» SHORT TASK: Present as a numbered list the part of the rows that opens with the line containing "Task: Click the blue KERNEL layer dot" and continues through the end of the rows, including both ends and omitting blank lines. Leave the pictures out of the answer.
+++++
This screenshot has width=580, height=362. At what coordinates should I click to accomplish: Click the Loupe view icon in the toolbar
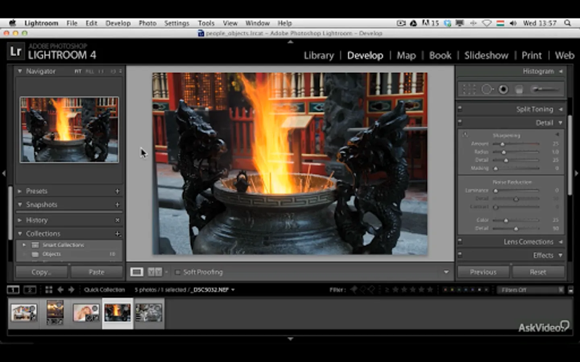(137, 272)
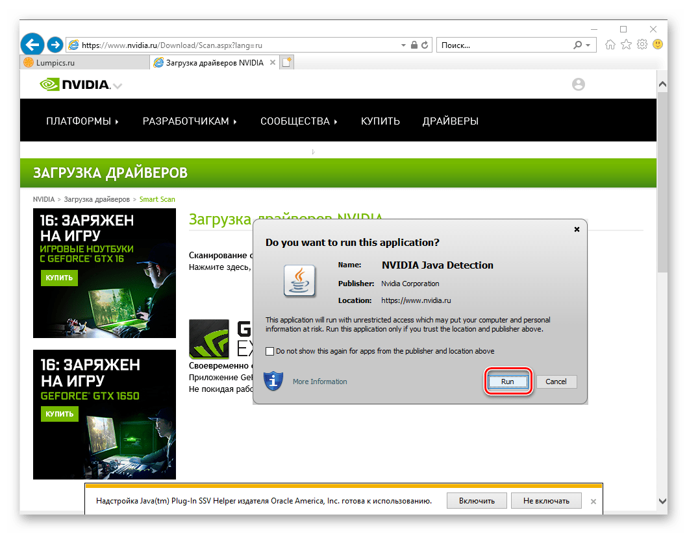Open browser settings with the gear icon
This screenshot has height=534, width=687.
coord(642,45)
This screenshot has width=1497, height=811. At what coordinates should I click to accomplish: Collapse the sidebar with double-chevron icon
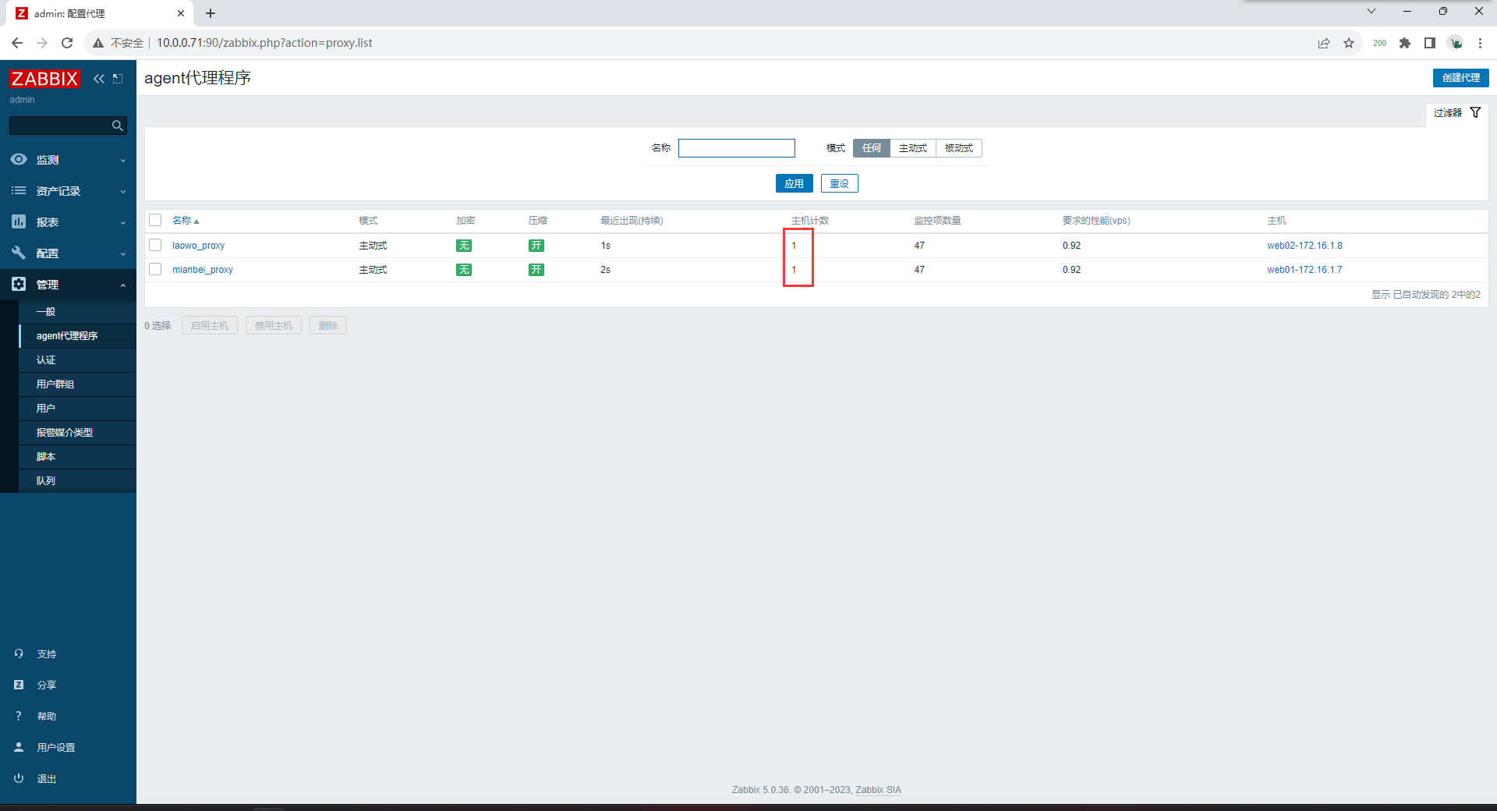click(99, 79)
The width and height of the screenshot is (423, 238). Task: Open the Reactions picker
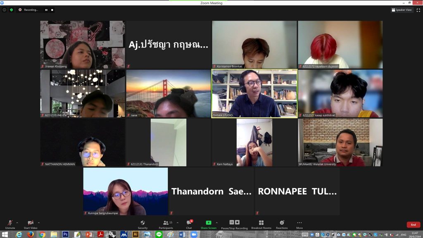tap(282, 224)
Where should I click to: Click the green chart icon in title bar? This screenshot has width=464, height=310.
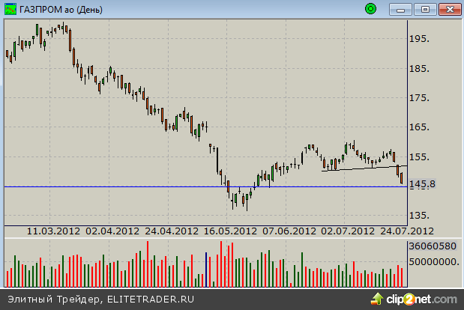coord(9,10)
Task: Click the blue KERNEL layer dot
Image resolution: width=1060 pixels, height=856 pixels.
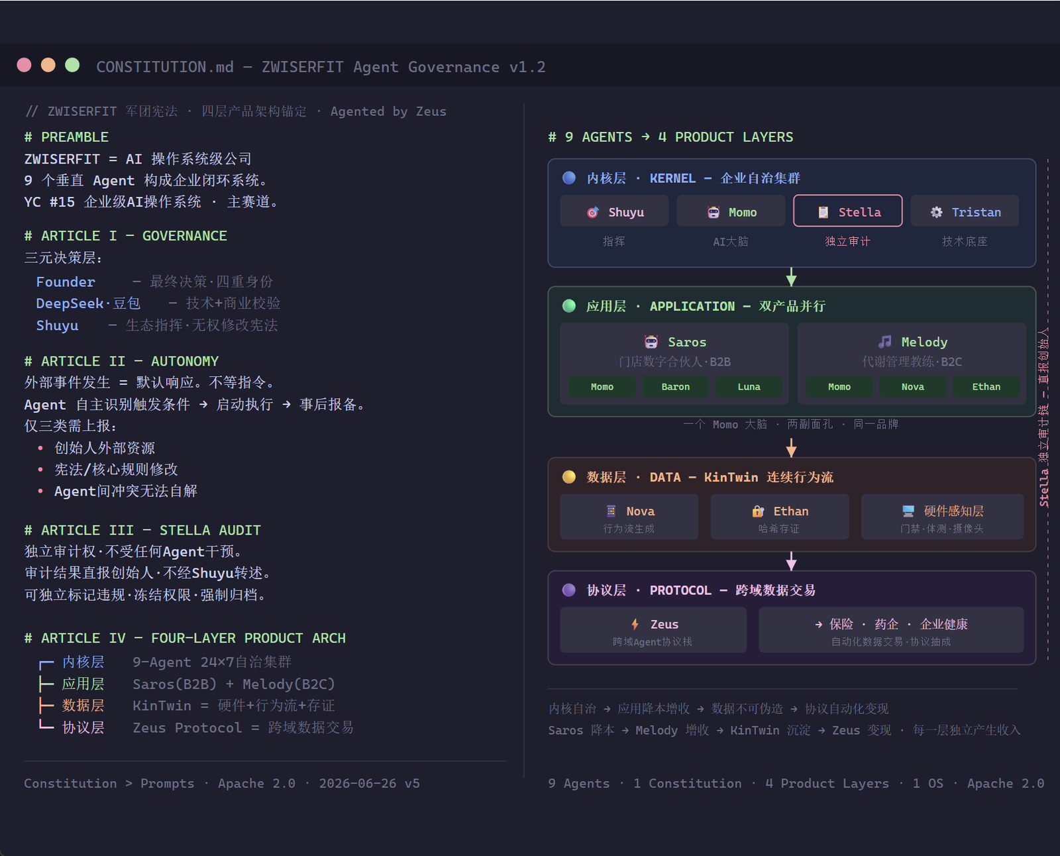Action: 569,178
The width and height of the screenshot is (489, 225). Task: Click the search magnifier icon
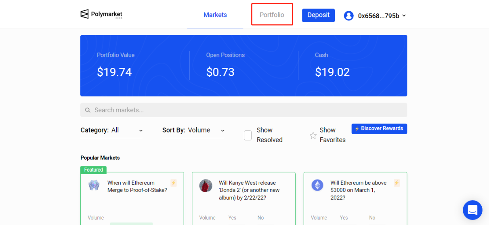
+++++
» THE RESPONSE:
1. Task: Click the blue KERNEL layer dot
2. Image resolution: width=1060 pixels, height=856 pixels.
3. Action: 569,178
4. The width and height of the screenshot is (489, 225). Task: Click the search magnifier icon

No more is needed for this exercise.